== Written request ==
Copy the items below, substituting "Directive" for every occurrence of "Instruction" and leaving everything else unchanged.

== Item coordinate data ==
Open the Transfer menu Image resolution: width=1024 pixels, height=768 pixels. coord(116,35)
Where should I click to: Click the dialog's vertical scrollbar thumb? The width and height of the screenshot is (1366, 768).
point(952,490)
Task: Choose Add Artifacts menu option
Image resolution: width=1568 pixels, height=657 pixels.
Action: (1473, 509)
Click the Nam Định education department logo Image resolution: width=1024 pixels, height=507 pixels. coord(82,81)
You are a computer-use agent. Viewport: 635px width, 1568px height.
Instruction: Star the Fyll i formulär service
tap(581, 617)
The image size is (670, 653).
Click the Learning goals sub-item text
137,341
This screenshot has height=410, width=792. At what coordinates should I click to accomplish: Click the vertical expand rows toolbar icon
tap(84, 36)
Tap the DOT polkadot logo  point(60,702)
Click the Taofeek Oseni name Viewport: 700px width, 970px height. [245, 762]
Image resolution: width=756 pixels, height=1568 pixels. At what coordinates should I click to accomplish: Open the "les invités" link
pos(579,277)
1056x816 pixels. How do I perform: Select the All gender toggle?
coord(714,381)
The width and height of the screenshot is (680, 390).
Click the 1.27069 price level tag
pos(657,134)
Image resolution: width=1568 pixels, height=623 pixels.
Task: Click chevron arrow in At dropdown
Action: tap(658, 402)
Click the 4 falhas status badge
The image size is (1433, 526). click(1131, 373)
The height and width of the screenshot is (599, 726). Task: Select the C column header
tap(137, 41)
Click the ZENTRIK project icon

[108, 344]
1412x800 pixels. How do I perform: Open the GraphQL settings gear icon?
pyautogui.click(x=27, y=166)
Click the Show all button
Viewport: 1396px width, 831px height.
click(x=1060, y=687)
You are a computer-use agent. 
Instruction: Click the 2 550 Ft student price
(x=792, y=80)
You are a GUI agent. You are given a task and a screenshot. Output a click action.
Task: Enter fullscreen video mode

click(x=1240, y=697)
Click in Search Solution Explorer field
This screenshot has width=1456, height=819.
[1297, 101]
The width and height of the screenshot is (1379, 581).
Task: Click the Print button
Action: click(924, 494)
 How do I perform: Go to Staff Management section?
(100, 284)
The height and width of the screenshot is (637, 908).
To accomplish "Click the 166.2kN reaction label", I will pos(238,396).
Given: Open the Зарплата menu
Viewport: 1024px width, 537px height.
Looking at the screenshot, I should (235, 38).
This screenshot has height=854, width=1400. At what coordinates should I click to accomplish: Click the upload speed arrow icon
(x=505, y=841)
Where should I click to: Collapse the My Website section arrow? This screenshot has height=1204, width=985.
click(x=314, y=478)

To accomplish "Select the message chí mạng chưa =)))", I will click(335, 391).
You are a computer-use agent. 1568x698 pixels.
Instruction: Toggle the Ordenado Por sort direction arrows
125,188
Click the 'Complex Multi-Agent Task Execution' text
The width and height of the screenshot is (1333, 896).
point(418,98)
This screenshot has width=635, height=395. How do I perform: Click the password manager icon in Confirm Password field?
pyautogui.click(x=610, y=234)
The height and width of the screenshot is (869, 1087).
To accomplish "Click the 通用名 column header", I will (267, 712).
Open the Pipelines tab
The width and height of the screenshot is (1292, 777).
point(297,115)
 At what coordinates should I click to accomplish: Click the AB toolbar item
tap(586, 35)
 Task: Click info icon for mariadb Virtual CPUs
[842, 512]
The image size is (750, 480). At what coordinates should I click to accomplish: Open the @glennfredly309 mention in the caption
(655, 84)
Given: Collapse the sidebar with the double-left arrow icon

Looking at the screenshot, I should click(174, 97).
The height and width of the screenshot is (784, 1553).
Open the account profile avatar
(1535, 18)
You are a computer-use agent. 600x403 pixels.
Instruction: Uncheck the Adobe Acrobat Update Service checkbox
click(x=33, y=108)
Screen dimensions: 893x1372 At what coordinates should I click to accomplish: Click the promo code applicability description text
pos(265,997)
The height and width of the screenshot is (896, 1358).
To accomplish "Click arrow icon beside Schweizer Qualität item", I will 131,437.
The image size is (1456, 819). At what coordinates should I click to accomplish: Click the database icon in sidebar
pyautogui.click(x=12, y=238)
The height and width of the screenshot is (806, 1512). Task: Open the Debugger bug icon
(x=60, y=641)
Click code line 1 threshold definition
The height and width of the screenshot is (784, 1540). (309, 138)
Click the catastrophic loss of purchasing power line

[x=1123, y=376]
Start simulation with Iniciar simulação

== Problem solution ==
Open the Transfer menu Image resolution: width=1024 pixels, height=768 pixels. coord(116,35)
Where should I click to: Click the dialog's vertical scrollbar thumb? The width and height of the screenshot is (1366, 768).
point(952,490)
Task: Choose Add Artifacts menu option
Image resolution: width=1568 pixels, height=657 pixels.
Action: (1473, 509)
Click the Nam Định education department logo Image resolution: width=1024 pixels, height=507 pixels. coord(82,81)
You are a computer-use agent. Viewport: 635px width, 1568px height.
Directive: Star the Fyll i formulär service
tap(581, 617)
The image size is (670, 653).
Click the Learning goals sub-item text
137,341
This screenshot has height=410, width=792. At what coordinates should I click to accomplish: Click the vertical expand rows toolbar icon
tap(84, 36)
Tap the DOT polkadot logo  point(60,702)
Click the Taofeek Oseni name Viewport: 700px width, 970px height. [245, 762]
Image resolution: width=756 pixels, height=1568 pixels. At what coordinates should I click to accomplish: Open the "les invités" link
pos(579,277)
1056x816 pixels. How do I perform: Select the All gender toggle?
coord(714,381)
The width and height of the screenshot is (680, 390).
Click the 1.27069 price level tag
pos(657,134)
Image resolution: width=1568 pixels, height=623 pixels.
Task: Click chevron arrow in At dropdown
Action: tap(658, 402)
Click the 4 falhas status badge
The image size is (1433, 526). click(1131, 373)
The height and width of the screenshot is (599, 726). Task: Select the C column header
tap(137, 41)
Click the ZENTRIK project icon

[108, 344]
1412x800 pixels. How do I perform: Open the GraphQL settings gear icon?
pyautogui.click(x=27, y=166)
Click the Show all button
Viewport: 1396px width, 831px height.
click(x=1060, y=687)
You are a computer-use agent. 
Directive: Click the 2 550 Ft student price
(x=792, y=80)
You are a GUI agent. You are given a task and a screenshot. Output a click action.
Task: Enter fullscreen video mode

click(x=1240, y=697)
Click in Search Solution Explorer field
This screenshot has width=1456, height=819.
[1297, 101]
The width and height of the screenshot is (1379, 581).
Task: Click the Print button
Action: click(924, 494)
 How do I perform: Go to Staff Management section?
(100, 284)
The height and width of the screenshot is (637, 908).
To accomplish "Click the 166.2kN reaction label", I will pos(238,396).
Given: Open the Зарплата menu
Viewport: 1024px width, 537px height.
Looking at the screenshot, I should (235, 38).
This screenshot has height=854, width=1400. At what coordinates should I click to accomplish: Click the upload speed arrow icon
(x=505, y=841)
Where should I click to: Collapse the My Website section arrow? This screenshot has height=1204, width=985.
click(x=314, y=478)

To accomplish "Select the message chí mạng chưa =)))", I will click(335, 391).
You are a computer-use agent. 1568x698 pixels.
Directive: Toggle the Ordenado Por sort direction arrows
125,188
Click the 'Complex Multi-Agent Task Execution' text
The width and height of the screenshot is (1333, 896).
point(418,98)
This screenshot has width=635, height=395. How do I perform: Click the password manager icon in Confirm Password field?
pyautogui.click(x=610, y=234)
The height and width of the screenshot is (869, 1087).
To accomplish "Click the 通用名 column header", I will (267, 712).
Open the Pipelines tab
The width and height of the screenshot is (1292, 777).
point(297,115)
 At what coordinates should I click to accomplish: Click the AB toolbar item
tap(586, 35)
 Task: Click info icon for mariadb Virtual CPUs
[842, 512]
The image size is (750, 480). At what coordinates should I click to accomplish: Open the @glennfredly309 mention in the caption
(655, 84)
Given: Collapse the sidebar with the double-left arrow icon

Looking at the screenshot, I should click(174, 97).
The height and width of the screenshot is (784, 1553).
Open the account profile avatar
(1535, 18)
You are a computer-use agent. 600x403 pixels.
Directive: Uncheck the Adobe Acrobat Update Service checkbox
click(x=33, y=108)
Screen dimensions: 893x1372 At what coordinates should I click to accomplish: Click the promo code applicability description text
pos(265,997)
The height and width of the screenshot is (896, 1358).
To accomplish "Click arrow icon beside Schweizer Qualität item", I will 131,437.
The image size is (1456, 819). At what coordinates should I click to accomplish: Click the database icon in sidebar
pyautogui.click(x=12, y=238)
The height and width of the screenshot is (806, 1512). Task: Open the Debugger bug icon
(x=60, y=641)
Click code line 1 threshold definition
The height and width of the screenshot is (784, 1540). (309, 138)
Click the catastrophic loss of purchasing power line

[x=1123, y=376]
Start simulation with Iniciar simulação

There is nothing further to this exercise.